Revised or new power: New

Provision

  1. Section 25A inserts a new section 33A to the Children (Scotland) Act 1995 in order that the Scottish Ministers may by regulations make provision in relation to all cross-border placements from England, Wales and Northern Ireland.   This new power is in recognition of the fact that there are a variety of legal bases on which children may become subject to a cross-border placement into Scotland and not all of these will entail a court order, for example it could be under statutory provision where a child has been abandoned.

  1. Section 33A(2) provides that regulations made under this power may require specified persons to provide or share specified information.

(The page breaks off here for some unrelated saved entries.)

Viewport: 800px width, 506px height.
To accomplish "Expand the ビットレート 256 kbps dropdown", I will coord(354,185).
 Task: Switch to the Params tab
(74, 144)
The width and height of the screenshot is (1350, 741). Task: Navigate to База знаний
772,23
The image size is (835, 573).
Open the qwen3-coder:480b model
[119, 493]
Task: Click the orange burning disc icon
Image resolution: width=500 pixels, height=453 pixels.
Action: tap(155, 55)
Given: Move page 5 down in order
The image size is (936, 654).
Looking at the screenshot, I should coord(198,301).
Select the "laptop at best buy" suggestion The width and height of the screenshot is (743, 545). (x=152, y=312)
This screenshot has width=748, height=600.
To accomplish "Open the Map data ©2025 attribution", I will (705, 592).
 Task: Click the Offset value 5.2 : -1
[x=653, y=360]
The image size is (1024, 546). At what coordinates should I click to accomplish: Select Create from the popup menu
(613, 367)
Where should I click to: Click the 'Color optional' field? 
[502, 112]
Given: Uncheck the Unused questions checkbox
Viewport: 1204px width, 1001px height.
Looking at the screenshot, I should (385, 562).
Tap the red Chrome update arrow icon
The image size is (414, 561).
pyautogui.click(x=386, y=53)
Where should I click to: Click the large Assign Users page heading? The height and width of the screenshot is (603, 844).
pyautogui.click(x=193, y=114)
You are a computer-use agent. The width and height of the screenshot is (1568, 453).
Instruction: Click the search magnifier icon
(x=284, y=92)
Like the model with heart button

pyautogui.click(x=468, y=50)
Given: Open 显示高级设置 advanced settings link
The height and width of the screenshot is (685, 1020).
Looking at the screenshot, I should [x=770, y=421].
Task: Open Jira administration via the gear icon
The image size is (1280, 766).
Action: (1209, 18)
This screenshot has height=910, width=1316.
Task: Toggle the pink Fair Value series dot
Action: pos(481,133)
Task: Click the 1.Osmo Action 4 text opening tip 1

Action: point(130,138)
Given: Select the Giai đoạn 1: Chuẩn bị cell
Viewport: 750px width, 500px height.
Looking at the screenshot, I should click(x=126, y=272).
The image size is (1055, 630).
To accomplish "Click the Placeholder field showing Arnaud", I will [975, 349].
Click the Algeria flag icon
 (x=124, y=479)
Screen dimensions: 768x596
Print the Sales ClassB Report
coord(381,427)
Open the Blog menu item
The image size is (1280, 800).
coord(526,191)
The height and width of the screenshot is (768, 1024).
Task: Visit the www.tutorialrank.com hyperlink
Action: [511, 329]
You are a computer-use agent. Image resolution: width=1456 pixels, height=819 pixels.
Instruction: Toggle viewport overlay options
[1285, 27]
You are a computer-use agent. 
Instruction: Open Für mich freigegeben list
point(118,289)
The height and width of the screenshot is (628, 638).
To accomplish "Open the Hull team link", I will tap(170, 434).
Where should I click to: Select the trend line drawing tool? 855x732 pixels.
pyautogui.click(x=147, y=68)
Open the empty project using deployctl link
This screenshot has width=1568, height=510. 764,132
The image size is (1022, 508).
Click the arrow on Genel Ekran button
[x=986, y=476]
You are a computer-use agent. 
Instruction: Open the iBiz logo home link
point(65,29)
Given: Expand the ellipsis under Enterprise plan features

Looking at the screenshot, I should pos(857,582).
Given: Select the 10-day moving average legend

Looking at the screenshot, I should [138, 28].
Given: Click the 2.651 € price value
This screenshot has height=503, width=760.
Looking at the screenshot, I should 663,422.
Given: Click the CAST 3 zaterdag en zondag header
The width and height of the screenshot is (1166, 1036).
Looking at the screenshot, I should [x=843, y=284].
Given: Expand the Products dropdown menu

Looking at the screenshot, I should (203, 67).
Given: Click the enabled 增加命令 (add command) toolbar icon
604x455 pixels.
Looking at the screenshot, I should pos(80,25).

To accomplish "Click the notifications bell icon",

  1. Regulations may modify any enactment in its application to cross-border placements, and may make any incidental, supplementary, consequential, transitional, transitory or saving provision that the Scottish Ministers consider appropriate.

  1. Regulations made under this power will be subject to the affirmative procedure.

Committee consideration

  1. The Scottish Government states in its SDPM that the power will ensure that all cross-border placements of children into Scotland which arise lawfully from other parts of the UK whether these arise by virtue of statute, court order or both.  The Committee considers it appropriate that Scottish Ministers have the power to make provision in relation to all cross-border placements in Scotland, no matter how they have come to be placed in Scotland.  It also considers that the ancillary power is appropriate, allowing Scottish Ministers to make any required amendments in order that the law can operate effectively and as intended.  Given the sensitivity of the subject matter, it is the Committee's view that the affirmative procedure is appropriate. 

  1. The Committee finds the power acceptable in principle and is content that it is subject to the affirmative procedure.